++++ STUDY MATERIAL

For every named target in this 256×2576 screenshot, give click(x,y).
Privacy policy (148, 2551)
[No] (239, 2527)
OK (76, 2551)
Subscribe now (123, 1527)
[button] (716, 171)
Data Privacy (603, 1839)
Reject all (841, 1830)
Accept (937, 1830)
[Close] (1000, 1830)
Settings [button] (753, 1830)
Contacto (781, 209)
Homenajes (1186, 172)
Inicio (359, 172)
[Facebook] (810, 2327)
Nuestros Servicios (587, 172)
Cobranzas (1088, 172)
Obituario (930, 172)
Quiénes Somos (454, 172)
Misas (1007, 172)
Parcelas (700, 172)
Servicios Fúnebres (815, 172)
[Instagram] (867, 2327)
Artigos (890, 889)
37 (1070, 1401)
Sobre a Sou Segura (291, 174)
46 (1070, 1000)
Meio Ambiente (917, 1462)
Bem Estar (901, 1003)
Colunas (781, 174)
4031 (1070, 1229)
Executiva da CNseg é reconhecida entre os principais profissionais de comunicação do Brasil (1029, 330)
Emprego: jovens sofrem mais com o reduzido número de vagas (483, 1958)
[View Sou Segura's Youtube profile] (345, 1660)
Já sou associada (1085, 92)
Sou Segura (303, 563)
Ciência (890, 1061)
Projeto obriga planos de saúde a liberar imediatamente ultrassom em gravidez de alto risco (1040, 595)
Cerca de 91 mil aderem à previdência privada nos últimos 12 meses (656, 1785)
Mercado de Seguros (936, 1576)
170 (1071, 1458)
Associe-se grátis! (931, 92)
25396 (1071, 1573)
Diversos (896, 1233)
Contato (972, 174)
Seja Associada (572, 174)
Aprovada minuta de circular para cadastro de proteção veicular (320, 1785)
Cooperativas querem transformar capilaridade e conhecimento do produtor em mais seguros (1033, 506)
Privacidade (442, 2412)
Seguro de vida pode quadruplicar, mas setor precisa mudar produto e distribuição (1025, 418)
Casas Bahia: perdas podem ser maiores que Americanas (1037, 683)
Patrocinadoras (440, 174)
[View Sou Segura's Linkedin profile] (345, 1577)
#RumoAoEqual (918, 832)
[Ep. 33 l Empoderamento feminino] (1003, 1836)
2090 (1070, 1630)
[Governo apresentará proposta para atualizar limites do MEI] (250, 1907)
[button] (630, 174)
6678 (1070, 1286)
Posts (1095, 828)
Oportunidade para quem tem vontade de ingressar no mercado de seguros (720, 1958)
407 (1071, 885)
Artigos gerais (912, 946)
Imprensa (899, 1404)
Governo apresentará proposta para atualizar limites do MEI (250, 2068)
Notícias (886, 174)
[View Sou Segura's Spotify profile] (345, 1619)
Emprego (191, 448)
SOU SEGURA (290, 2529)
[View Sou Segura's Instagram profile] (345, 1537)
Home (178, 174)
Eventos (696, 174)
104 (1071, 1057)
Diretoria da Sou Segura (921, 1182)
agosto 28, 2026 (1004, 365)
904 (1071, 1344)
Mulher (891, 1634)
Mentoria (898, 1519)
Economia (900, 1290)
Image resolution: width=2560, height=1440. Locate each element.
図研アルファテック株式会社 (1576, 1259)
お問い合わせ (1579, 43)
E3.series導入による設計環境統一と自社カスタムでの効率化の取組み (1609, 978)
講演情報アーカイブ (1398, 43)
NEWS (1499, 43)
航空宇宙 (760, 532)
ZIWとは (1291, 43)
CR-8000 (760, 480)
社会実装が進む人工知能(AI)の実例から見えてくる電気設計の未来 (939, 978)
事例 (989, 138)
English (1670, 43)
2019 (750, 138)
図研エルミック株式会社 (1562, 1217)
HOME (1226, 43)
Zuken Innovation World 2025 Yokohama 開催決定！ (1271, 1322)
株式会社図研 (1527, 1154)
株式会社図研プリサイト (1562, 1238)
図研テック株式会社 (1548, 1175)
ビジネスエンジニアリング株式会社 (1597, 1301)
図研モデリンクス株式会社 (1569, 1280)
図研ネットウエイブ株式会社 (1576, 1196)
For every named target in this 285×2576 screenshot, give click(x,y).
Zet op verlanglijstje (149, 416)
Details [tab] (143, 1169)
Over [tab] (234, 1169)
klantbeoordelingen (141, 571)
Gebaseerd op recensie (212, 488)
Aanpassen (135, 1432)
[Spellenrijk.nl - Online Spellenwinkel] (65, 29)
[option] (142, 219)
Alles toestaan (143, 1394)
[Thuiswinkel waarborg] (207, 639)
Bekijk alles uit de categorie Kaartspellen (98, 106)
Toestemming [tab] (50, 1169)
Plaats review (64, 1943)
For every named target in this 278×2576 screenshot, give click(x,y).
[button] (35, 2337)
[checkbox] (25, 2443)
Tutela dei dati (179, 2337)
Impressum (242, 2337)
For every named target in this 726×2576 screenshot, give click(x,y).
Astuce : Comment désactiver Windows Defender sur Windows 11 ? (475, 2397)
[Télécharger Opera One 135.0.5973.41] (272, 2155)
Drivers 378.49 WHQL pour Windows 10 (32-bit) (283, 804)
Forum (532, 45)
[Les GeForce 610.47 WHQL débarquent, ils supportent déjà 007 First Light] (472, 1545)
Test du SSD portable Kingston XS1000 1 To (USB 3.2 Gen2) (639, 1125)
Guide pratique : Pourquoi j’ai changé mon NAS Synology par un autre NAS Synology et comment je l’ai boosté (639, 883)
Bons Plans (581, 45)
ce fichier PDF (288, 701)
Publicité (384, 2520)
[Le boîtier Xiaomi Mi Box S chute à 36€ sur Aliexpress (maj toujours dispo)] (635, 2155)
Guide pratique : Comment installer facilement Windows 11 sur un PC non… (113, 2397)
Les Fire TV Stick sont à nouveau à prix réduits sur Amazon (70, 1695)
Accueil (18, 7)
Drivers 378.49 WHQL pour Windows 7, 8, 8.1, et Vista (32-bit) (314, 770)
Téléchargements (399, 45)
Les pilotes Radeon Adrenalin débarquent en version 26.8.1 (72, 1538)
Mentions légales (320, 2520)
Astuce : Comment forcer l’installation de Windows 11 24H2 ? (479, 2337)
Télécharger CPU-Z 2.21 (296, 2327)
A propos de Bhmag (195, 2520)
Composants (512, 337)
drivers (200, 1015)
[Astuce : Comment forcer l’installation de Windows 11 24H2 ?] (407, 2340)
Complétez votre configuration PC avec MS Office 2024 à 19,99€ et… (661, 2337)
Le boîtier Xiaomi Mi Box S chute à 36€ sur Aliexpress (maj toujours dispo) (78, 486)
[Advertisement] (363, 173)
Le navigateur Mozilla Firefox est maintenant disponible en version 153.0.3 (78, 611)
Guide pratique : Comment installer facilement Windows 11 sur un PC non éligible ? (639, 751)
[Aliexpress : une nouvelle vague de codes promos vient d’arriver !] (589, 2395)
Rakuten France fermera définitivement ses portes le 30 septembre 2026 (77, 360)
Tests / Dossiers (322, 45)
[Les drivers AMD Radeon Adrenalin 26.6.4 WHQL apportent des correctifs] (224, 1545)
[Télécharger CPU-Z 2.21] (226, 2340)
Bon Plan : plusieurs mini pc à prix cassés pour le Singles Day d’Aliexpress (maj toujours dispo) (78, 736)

++++++++

TASK. Please go through the data above and copy each line containing the word "WHQL".

YOUR RESPONSE.
Drivers 378.49 WHQL pour Windows 10 (32-bit) (283, 804)
[Les GeForce 610.47 WHQL débarquent, ils supportent déjà 007 First Light] (472, 1545)
Drivers 378.49 WHQL pour Windows 7, 8, 8.1, et Vista (32-bit) (314, 770)
[Les drivers AMD Radeon Adrenalin 26.6.4 WHQL apportent des correctifs] (224, 1545)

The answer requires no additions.